Reproduce, without any change, every line from the one containing "Image resolution: width=910" down to the one containing "click(497, 617)", including both of those lines.

— begin —

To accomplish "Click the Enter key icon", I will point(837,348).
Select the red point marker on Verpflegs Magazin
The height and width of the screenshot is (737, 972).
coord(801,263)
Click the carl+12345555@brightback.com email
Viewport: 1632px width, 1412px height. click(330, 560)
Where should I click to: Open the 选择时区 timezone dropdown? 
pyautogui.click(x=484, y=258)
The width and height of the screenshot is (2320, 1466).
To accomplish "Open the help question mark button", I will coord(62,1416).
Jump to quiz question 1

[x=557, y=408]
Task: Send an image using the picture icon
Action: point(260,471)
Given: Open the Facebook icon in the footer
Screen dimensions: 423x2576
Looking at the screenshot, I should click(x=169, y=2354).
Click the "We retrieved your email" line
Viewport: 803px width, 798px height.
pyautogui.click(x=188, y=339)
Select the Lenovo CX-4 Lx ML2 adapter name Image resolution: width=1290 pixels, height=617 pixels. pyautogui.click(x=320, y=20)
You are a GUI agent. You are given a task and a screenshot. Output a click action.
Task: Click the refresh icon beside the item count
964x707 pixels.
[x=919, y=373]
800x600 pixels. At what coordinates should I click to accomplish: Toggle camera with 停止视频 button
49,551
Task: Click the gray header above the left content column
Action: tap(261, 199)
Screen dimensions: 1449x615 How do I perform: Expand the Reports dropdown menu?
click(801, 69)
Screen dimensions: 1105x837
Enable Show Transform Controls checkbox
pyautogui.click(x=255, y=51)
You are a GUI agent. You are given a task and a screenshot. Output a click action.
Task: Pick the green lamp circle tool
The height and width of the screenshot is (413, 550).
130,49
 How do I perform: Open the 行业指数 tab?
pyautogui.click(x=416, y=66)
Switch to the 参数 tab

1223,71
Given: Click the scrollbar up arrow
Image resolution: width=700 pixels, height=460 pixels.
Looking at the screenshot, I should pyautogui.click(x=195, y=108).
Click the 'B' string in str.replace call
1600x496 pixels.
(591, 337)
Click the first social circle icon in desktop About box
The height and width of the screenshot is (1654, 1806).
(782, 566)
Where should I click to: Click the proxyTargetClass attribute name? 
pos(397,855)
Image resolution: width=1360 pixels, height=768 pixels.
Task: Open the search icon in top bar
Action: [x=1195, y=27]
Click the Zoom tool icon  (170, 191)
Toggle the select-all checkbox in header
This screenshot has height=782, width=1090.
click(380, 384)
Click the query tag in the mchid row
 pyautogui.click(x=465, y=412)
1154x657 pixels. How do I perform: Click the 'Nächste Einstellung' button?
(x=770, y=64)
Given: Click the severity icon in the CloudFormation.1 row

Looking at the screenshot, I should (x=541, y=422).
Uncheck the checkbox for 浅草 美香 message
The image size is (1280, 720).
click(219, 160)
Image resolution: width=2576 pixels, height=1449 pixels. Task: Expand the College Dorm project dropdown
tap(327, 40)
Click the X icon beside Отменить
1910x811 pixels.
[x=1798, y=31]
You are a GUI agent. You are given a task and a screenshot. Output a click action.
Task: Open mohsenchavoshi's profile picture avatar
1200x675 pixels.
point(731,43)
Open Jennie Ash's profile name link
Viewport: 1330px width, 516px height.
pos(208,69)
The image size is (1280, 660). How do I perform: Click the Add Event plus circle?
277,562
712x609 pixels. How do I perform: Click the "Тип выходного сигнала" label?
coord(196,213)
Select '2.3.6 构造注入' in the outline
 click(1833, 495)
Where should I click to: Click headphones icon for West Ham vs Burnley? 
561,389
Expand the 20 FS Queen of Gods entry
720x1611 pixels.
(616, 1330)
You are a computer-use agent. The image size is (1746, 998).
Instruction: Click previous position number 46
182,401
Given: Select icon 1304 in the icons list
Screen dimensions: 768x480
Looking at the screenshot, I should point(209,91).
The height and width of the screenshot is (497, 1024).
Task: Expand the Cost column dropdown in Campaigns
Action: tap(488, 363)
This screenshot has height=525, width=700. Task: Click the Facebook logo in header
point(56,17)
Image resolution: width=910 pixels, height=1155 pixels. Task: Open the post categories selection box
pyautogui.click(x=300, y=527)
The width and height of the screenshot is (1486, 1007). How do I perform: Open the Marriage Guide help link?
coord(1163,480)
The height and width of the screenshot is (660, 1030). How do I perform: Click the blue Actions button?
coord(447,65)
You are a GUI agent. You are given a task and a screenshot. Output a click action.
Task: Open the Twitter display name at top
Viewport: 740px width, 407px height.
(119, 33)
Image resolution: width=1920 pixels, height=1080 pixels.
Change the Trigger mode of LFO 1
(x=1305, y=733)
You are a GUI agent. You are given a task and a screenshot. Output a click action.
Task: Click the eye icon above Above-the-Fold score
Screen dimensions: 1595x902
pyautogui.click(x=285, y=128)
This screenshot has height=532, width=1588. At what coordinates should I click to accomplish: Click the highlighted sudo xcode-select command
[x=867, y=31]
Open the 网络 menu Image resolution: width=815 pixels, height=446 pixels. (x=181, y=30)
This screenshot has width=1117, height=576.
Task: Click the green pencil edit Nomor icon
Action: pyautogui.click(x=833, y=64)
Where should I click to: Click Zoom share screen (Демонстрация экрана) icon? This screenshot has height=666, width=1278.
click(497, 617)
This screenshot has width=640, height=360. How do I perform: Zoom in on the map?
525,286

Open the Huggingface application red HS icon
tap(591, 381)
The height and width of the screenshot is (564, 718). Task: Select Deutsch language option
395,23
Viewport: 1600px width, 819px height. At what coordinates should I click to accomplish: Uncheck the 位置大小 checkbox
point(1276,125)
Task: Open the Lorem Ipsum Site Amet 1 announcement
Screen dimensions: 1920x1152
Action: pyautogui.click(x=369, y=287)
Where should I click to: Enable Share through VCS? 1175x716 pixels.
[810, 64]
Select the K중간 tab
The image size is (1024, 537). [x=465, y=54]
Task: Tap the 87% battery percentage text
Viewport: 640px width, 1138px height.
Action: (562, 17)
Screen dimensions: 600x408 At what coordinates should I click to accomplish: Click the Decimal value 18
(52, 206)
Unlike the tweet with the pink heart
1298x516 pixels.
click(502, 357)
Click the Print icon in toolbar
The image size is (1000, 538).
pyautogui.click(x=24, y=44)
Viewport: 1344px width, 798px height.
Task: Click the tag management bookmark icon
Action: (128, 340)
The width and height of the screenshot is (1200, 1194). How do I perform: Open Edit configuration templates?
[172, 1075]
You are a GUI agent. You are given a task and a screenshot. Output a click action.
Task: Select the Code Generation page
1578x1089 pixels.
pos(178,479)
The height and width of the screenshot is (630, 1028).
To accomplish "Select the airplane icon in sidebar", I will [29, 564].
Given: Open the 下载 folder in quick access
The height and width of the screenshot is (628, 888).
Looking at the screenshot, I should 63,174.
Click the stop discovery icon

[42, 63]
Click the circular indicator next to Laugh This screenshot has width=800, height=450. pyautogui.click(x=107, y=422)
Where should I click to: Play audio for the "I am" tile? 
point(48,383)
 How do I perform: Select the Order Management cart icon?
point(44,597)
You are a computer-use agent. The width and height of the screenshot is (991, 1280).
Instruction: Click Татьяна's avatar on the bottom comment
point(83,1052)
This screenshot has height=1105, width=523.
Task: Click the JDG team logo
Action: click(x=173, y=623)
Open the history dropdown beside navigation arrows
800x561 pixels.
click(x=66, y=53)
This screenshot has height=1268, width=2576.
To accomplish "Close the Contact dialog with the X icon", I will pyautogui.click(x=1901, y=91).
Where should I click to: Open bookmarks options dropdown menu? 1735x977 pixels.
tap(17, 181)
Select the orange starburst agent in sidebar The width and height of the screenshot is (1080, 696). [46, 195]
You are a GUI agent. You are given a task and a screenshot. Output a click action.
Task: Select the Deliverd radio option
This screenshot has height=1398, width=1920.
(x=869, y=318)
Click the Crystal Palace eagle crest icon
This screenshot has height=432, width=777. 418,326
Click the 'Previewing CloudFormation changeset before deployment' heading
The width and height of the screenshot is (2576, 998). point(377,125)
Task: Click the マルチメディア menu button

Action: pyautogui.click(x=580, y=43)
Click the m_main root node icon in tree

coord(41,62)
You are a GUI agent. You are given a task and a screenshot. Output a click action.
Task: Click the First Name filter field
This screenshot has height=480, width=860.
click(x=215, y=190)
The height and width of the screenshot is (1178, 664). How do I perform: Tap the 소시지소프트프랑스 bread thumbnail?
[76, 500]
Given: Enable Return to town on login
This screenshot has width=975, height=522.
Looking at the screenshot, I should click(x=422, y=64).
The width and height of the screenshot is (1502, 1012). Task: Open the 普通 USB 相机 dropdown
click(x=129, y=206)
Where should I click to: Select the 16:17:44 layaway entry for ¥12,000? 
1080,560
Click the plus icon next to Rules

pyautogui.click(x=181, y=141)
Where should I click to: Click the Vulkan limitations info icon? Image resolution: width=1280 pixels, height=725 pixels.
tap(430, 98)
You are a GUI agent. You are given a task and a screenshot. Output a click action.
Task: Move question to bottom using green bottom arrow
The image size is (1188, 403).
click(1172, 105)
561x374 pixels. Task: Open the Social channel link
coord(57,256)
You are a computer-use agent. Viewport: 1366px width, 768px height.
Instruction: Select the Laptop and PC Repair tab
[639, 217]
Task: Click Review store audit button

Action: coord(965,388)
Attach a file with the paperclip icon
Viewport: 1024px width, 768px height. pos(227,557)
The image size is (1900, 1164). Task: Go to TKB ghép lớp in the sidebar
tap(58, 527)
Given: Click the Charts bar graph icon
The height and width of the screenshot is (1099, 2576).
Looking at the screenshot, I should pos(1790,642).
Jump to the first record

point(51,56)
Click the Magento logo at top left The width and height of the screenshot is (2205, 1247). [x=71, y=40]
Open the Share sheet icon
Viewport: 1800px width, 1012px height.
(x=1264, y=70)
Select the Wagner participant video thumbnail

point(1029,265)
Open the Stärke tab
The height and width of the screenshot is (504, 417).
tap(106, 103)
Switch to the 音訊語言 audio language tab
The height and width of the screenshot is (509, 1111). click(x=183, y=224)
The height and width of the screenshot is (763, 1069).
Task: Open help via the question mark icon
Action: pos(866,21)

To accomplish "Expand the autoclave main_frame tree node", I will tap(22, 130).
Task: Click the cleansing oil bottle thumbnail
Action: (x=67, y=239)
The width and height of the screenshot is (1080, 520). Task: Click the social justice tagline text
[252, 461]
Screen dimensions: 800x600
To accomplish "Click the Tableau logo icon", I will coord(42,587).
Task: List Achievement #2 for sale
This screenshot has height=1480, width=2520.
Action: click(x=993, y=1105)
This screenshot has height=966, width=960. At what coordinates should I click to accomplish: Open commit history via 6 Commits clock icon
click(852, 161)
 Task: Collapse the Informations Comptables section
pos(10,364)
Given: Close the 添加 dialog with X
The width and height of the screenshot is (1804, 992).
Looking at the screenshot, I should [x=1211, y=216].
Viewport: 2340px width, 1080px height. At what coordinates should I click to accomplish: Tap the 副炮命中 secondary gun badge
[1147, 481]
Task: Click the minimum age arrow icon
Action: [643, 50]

— end —

* EXPECTED ANSWER *
Image resolution: width=910 pixels, height=1155 pixels. Task: Open the post categories selection box
pyautogui.click(x=300, y=527)
The width and height of the screenshot is (1486, 1007). How do I perform: Open the Marriage Guide help link?
coord(1163,480)
The height and width of the screenshot is (660, 1030). How do I perform: Click the blue Actions button?
coord(447,65)
You are a GUI agent. You are given a task and a screenshot. Output a click action.
Task: Open the Twitter display name at top
Viewport: 740px width, 407px height.
(119, 33)
Image resolution: width=1920 pixels, height=1080 pixels.
Change the Trigger mode of LFO 1
(x=1305, y=733)
You are a GUI agent. You are given a task and a screenshot. Output a click action.
Task: Click the eye icon above Above-the-Fold score
Screen dimensions: 1595x902
pyautogui.click(x=285, y=128)
This screenshot has height=532, width=1588. At what coordinates should I click to accomplish: Click the highlighted sudo xcode-select command
[x=867, y=31]
Open the 网络 menu Image resolution: width=815 pixels, height=446 pixels. (x=181, y=30)
This screenshot has width=1117, height=576.
Task: Click the green pencil edit Nomor icon
Action: pyautogui.click(x=833, y=64)
Where should I click to: Click Zoom share screen (Демонстрация экрана) icon? This screenshot has height=666, width=1278.
click(497, 617)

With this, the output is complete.